Dos Passos greatly prefers Steinmetz, the underdog and corporate pet who is something of an anomaly to his employers, General Electric, to those like Edison, Ford and Firestone who have “cashed in gigantically on the machine” and “have achieved a power and a success undreamed of by Tamerlane or Caesar.”

This is a signature Dos Passos moment, the conflation of power, money and success, alongside a lament for  a collective failure to appreciate those, like the more humble Steinmetz, who do not cash in, but are concerned about “the problem of the readjustment of human values  necessary to fit” the inventors’ world – which is the modern industrial world of the machine age.

“America has cashed in gigantically on the machine, has attained in these fifty years since the day when Edison…finally settled on the paper carbon filament for the electric light bulb, a degree  of wealth and prosperity absolutely new in history. Steinmetz was not of the temperament to cash in on anything.”

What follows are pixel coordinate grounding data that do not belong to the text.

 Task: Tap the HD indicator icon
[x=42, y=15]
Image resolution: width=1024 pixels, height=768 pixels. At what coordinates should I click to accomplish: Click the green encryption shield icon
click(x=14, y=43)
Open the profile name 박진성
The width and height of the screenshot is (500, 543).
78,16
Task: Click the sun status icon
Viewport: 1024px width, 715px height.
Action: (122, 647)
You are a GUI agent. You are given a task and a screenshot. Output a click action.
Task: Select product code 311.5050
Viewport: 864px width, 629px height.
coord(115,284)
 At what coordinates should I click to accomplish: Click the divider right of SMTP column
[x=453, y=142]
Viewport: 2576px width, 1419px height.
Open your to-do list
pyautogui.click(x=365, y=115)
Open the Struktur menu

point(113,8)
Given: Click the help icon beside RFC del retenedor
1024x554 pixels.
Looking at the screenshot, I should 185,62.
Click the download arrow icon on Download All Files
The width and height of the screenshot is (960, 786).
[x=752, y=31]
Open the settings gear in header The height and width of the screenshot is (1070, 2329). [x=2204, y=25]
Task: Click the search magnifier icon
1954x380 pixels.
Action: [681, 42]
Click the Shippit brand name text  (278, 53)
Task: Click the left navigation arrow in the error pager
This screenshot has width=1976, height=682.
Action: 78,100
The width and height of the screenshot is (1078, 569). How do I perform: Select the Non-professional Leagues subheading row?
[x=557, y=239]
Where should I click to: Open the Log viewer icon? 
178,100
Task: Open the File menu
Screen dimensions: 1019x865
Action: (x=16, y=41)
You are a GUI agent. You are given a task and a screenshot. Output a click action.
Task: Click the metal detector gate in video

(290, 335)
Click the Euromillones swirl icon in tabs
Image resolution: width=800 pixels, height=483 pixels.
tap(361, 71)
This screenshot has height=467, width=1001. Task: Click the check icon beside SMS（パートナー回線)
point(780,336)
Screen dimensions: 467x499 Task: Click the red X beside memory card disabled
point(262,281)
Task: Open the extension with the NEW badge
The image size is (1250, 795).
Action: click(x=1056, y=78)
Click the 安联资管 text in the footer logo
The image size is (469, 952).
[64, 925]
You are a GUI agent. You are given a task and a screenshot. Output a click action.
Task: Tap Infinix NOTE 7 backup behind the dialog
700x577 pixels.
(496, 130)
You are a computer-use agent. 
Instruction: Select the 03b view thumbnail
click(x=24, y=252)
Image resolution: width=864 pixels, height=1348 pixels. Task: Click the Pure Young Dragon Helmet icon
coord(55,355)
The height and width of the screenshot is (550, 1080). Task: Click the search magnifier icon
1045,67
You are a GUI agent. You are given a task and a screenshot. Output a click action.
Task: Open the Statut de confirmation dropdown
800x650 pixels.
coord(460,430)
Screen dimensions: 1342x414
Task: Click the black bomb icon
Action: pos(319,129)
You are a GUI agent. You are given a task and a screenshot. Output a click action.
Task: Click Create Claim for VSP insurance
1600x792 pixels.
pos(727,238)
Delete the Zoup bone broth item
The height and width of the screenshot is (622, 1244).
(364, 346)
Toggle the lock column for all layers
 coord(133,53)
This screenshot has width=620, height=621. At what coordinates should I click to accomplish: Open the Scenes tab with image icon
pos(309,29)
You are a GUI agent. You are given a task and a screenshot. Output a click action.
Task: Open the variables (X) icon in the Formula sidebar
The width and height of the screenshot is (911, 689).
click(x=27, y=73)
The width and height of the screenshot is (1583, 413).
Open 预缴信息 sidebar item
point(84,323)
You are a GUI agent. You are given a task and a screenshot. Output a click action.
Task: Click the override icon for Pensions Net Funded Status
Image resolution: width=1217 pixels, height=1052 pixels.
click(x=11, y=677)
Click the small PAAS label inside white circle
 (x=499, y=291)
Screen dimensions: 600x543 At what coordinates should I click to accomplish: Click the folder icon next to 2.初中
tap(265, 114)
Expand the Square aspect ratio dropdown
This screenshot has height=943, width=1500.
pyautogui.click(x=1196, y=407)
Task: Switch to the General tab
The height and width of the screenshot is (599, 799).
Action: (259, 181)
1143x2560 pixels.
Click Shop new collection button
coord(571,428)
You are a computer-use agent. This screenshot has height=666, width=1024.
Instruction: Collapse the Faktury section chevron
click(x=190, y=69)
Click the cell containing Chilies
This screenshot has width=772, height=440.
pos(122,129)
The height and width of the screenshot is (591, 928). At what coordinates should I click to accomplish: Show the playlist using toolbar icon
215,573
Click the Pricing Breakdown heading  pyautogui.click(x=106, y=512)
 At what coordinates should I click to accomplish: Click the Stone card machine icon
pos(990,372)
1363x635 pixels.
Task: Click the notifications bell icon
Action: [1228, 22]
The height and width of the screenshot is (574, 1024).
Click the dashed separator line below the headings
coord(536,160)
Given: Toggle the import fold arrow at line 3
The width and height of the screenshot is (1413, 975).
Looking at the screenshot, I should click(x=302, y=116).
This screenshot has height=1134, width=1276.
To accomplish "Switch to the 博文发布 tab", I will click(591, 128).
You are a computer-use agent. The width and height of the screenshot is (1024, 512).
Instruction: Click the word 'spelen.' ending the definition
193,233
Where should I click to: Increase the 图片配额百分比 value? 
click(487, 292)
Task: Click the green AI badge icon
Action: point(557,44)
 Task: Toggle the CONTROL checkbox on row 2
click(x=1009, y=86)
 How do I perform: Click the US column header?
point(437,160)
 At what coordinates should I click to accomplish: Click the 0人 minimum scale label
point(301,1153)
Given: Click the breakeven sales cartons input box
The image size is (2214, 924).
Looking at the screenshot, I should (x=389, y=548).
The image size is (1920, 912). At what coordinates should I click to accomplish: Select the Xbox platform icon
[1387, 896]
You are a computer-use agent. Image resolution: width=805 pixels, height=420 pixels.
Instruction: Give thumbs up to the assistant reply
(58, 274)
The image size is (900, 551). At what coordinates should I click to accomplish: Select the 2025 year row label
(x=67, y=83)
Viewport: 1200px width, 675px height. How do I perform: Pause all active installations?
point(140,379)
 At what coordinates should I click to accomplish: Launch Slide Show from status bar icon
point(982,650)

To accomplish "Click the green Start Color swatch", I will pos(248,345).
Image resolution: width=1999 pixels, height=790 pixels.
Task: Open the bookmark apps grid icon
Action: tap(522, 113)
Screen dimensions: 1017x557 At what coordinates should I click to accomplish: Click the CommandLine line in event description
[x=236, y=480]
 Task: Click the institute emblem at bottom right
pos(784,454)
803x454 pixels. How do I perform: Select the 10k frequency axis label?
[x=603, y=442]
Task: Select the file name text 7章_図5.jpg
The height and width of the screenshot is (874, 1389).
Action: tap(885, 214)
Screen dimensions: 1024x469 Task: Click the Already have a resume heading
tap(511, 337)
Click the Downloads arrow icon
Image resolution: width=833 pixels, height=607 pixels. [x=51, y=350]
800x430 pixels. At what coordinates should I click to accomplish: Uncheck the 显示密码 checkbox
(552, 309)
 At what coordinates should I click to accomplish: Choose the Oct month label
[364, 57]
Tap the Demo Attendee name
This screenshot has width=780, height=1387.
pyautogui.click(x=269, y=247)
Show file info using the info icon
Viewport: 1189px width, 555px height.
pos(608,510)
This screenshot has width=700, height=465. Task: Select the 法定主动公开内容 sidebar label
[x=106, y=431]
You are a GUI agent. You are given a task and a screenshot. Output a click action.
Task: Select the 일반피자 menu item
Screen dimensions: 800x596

On (Presidential) Power over the Lives of Men

Dos Passos could still, in the late 1940s when he wrote The Grand Design, offer up satire of the most bitter kind to express his anger at the abuses which rulers indulge in in times of war. Here he protests, amongst other things, the way FDR’s Executive Order 9066 was used for the purposes of internment of Japanese-American civilians in 1942. This is his most succinct statement of how America had still not learned “how to put power over the lives of men into the hands of one man and to make him use it wisely.”

“At home we organized bloodbanks and civilian defense and imitated the rest of the world by setting up concentration camps (only we called them relocation centers) and stuffing into them American citizens of Japanese ancestry (Pearl Harbor the date that will live in infamy) without benefit of habeas corpus. . . .

The President of the United States talked the sincere democrat and so did the members of Congress. In the Administration there were devout believers in civil liberty. “Now we’re busy fighting a war; we’ll deploy all four freedoms later on,” they said. . . .

War is a time of Caesars. The President of the United States was a man of great personal courage and supreme confidence in his powers of persuasion. He never spared himself a moment, flew to Brazil and Casablanca, Cairo to negotiate at the level of the leaders; at Teheran the triumvirate without asking anybody’s leave got to meddling with history; without consulting their constituents, revamped geography, divided up the bloody globe and left the freedoms out.

And the American People were supposed to say thank you for the century of the Common Man turned over for relocation behind barbed wire so help him God.

We learned. There were things we learned to do but we have not learned, in spite of the Constitution and the Declaration of Independence and the great debates at Richmond and Philadelphia, how to put power over the lives of men into the hands of one man and to make him use it wisely.

~John Dos Passos, The Grand Design (Boston: Houghton Mifflin, 1949), 416–18.